5" long, 2" tall, .800" bore and 1.6" stroke. 64g. Handcut Cumberland vulcanite stem. Rusticated with red/black shell finish.
This pipe is the companion piece to this week's blog post, The Bends. I don't normally make pipes this deeply bent on spec, but for purposes of illustrating my narrative I ran every parameter to what I perceive as the limit of my (admittedly conservative) pipe design. The mortise is oversized and shortened to permit a sharper drilling angle, which encroaches slightly on both the mortise face and wall. The airway is massaged to pass a pipe cleaner — a regular passes effortlessly, an extra fluffy may take a quarter twist at the bottom. The tenon seats flush to the mortise floor. The angle between airway and bowl is not terribly acute but it's as much as I'll do without instructions, and the bowl is slightly canted forward.

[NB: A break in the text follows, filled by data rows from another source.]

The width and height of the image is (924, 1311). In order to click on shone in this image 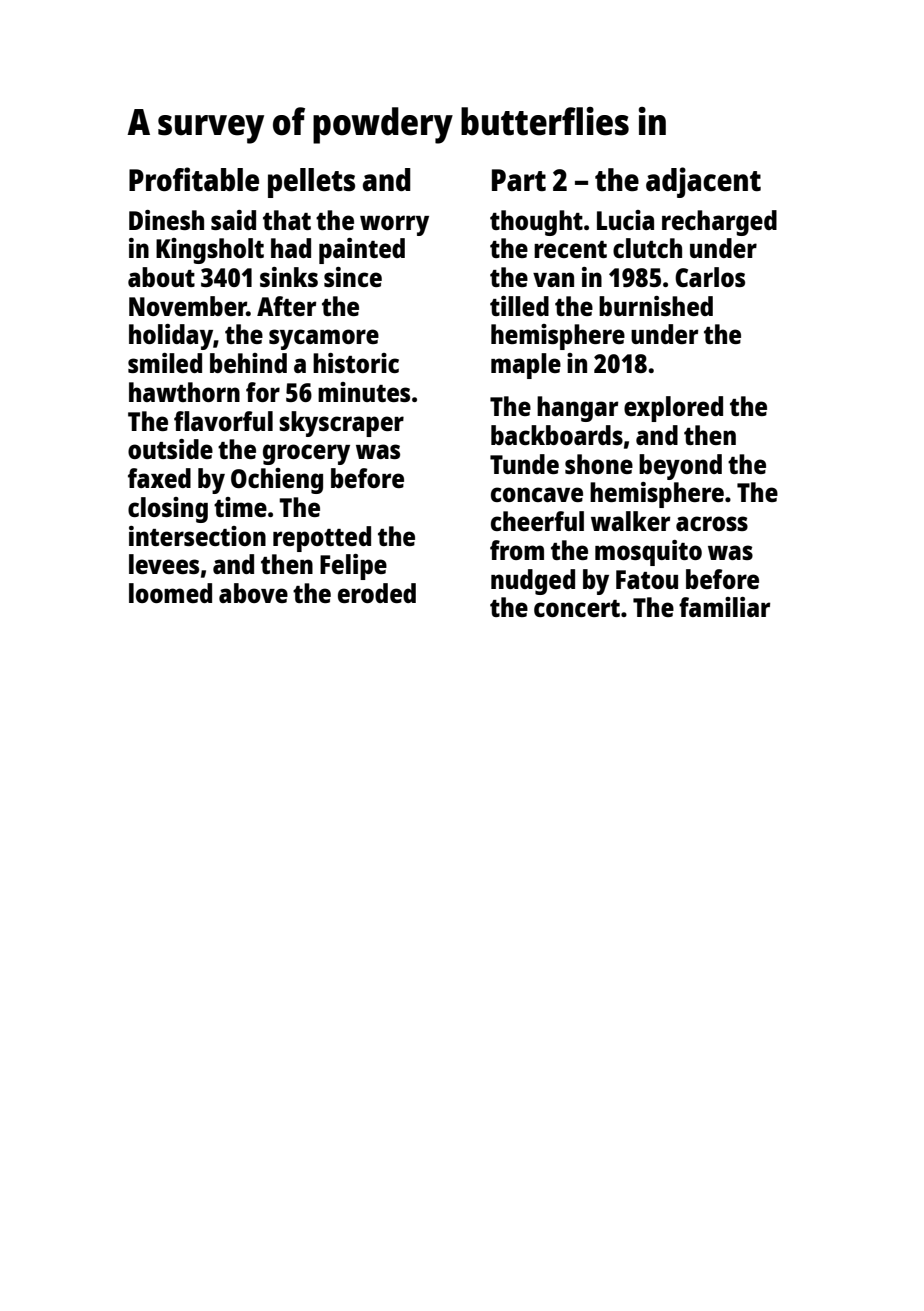, I will do `click(599, 464)`.
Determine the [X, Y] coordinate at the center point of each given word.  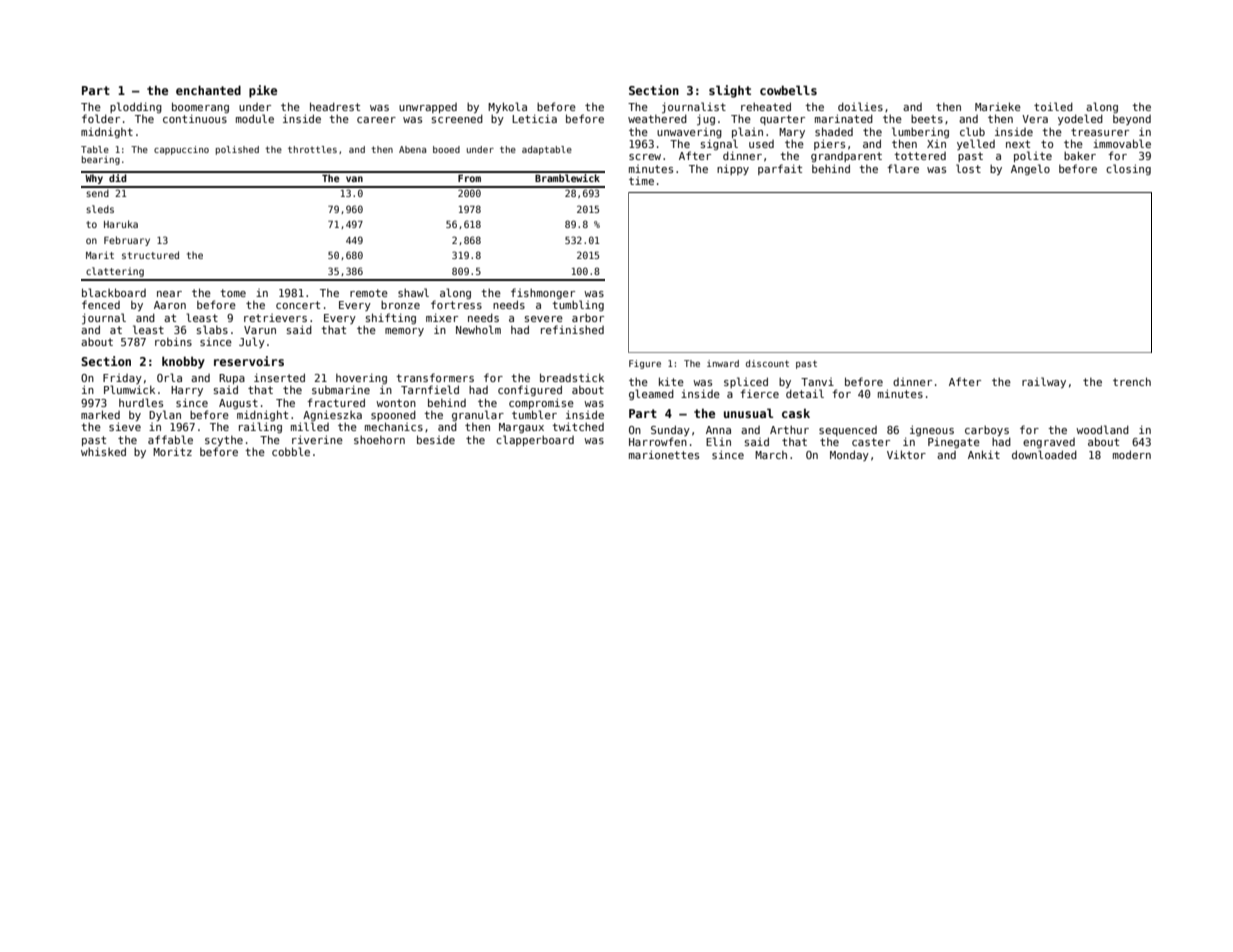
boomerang [200, 107]
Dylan [165, 415]
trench [1132, 381]
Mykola [507, 107]
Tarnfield [430, 389]
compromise [541, 403]
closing [1128, 169]
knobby [183, 362]
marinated [844, 118]
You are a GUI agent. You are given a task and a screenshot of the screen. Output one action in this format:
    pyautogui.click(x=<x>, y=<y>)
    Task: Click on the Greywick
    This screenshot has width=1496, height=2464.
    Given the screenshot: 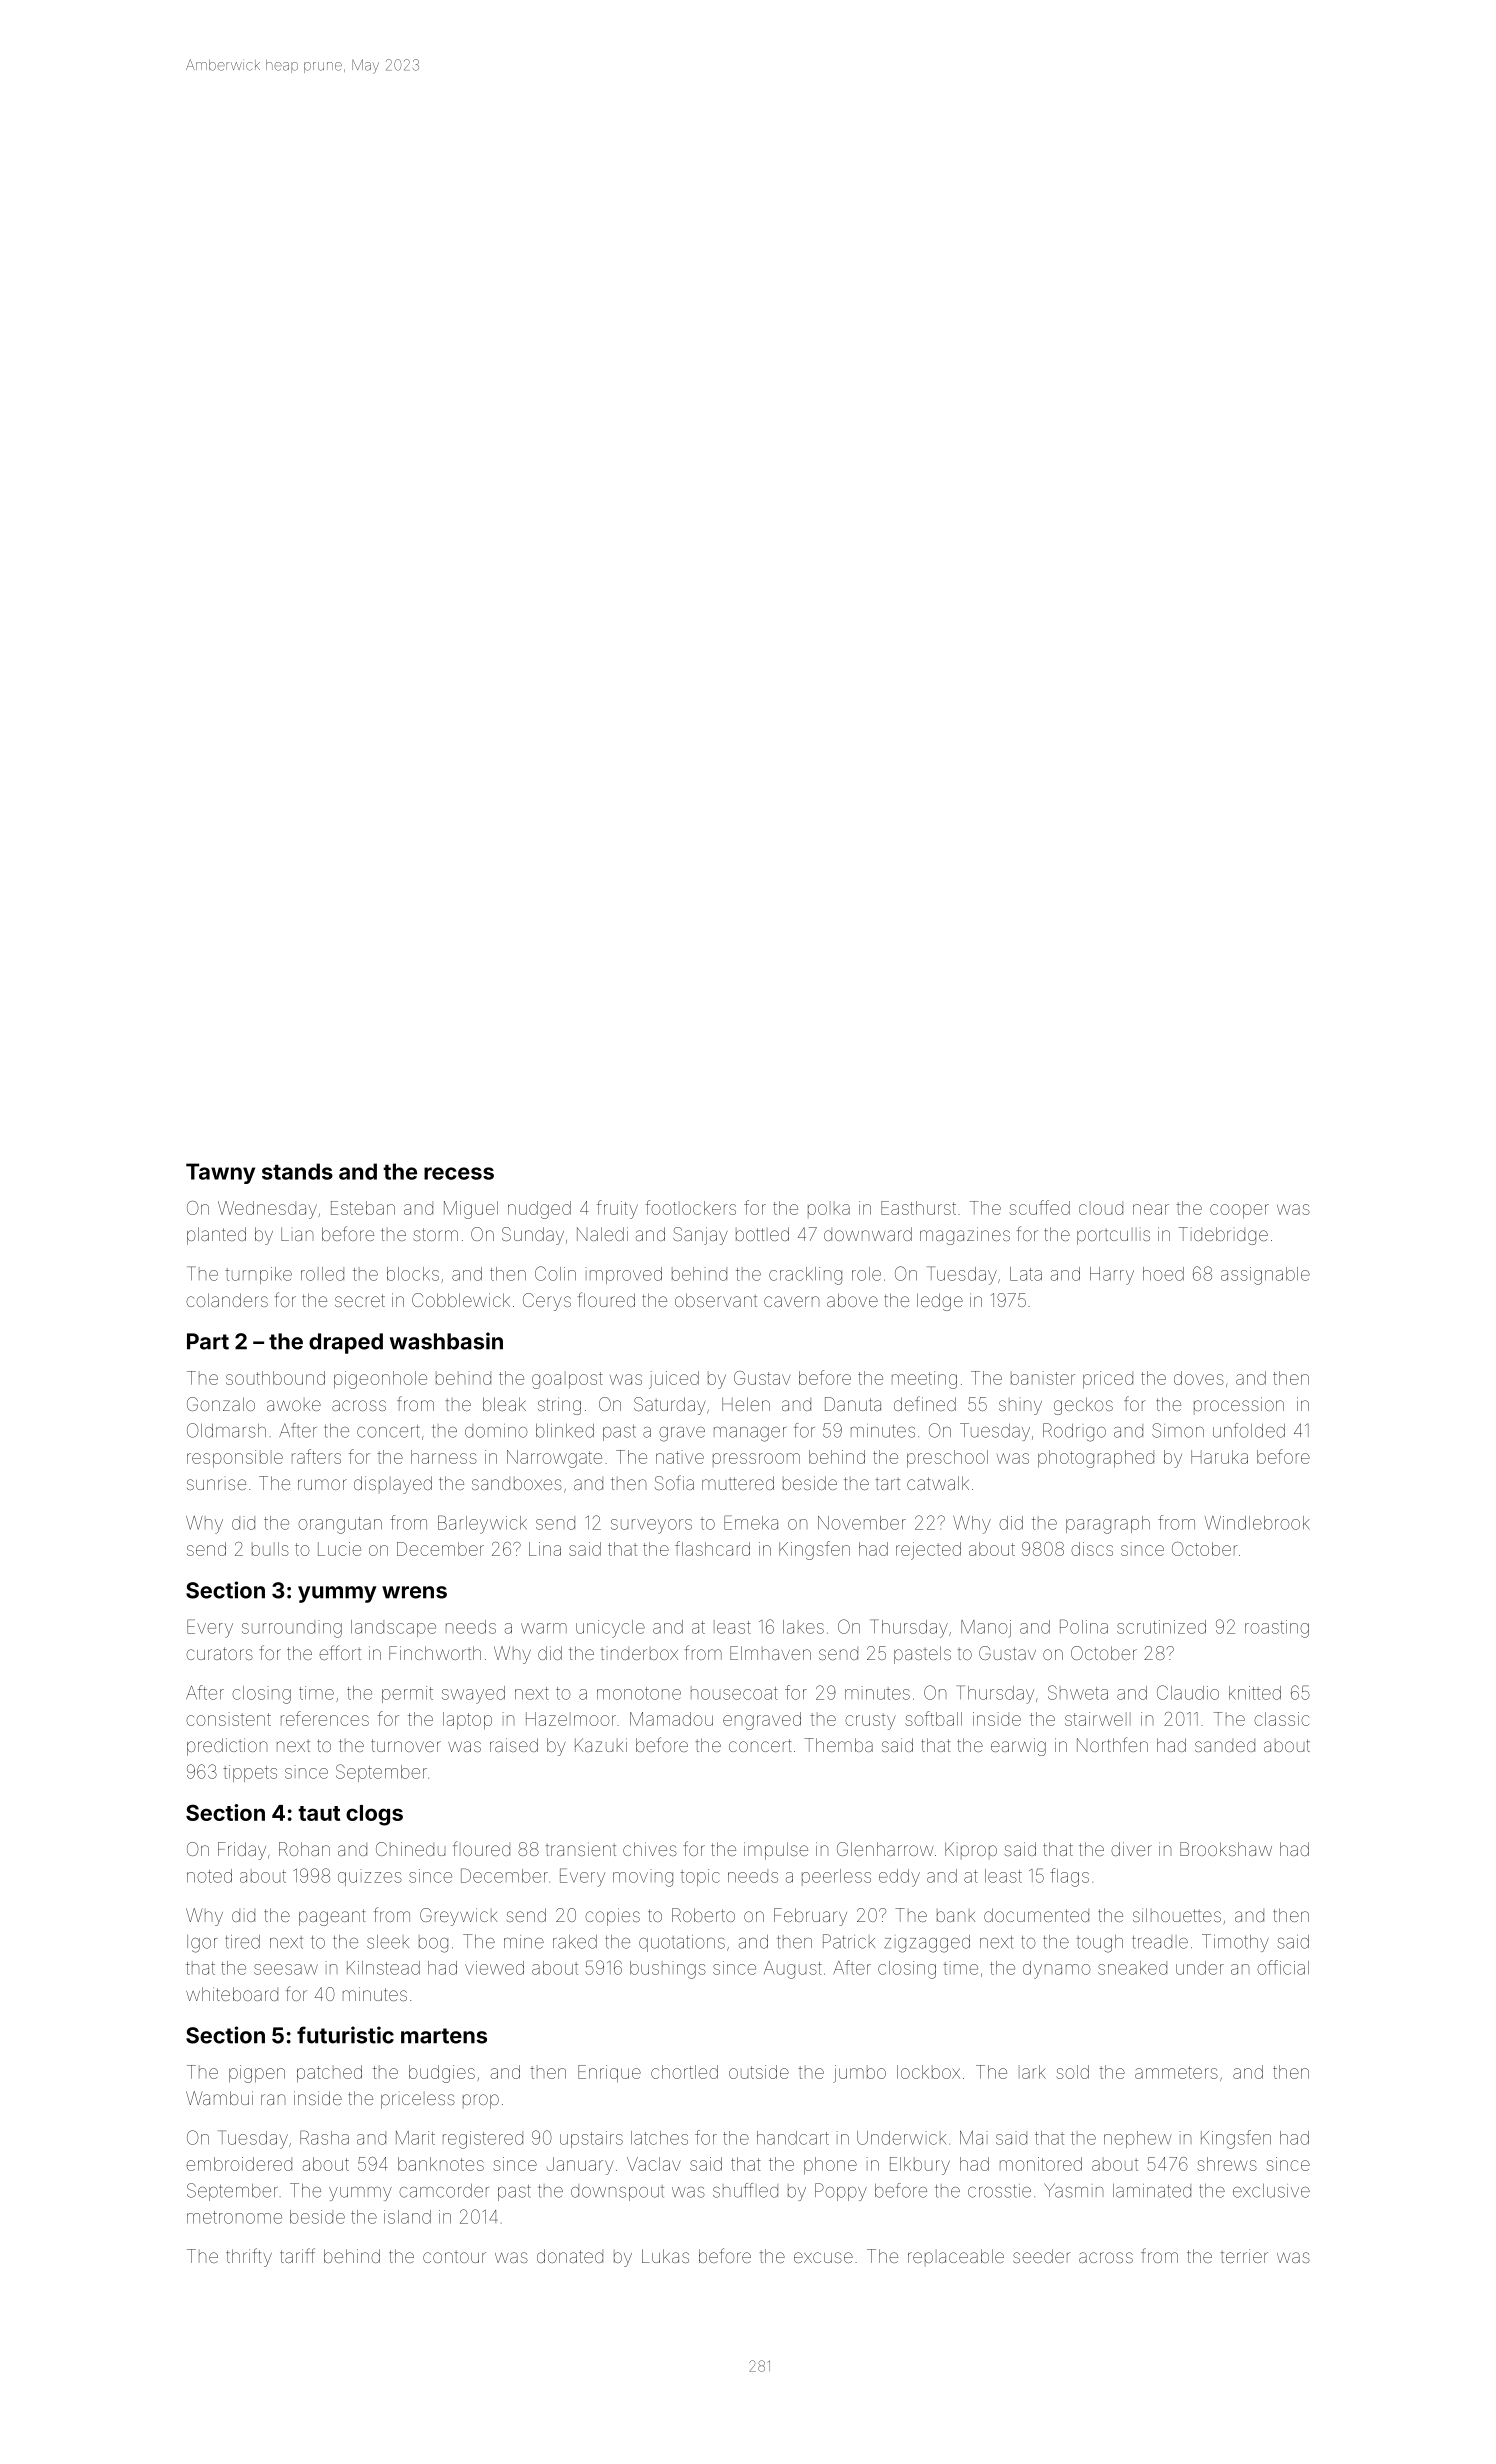 What is the action you would take?
    pyautogui.click(x=458, y=1917)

There are more deeply bent pipes out there. Everything could have been done more, but, as the blog post discusses at some length, there is a point beyond which it has to be the customer's idea.
As Abraham Lincoln said, "People who like that sort of thing will find it to be exactly the sort of thing they like." I actually quite like it, and maybe someone who has been looking at the endless parade of staight and eighth- and quarter-bent pipes and saying "Meh" will look at this one and say, "Finally."
FWIW: I make the buttons on my pipes relatively prominent because I, and some others, like them that way. For some, my buttons are too tall. The good news is, I can easily convert the former button to the latter, it's the work of a moment and I don't mind at all. The reverse, not so much. So, if you like less prominent buttons, let me know, and the pipe will so arrive.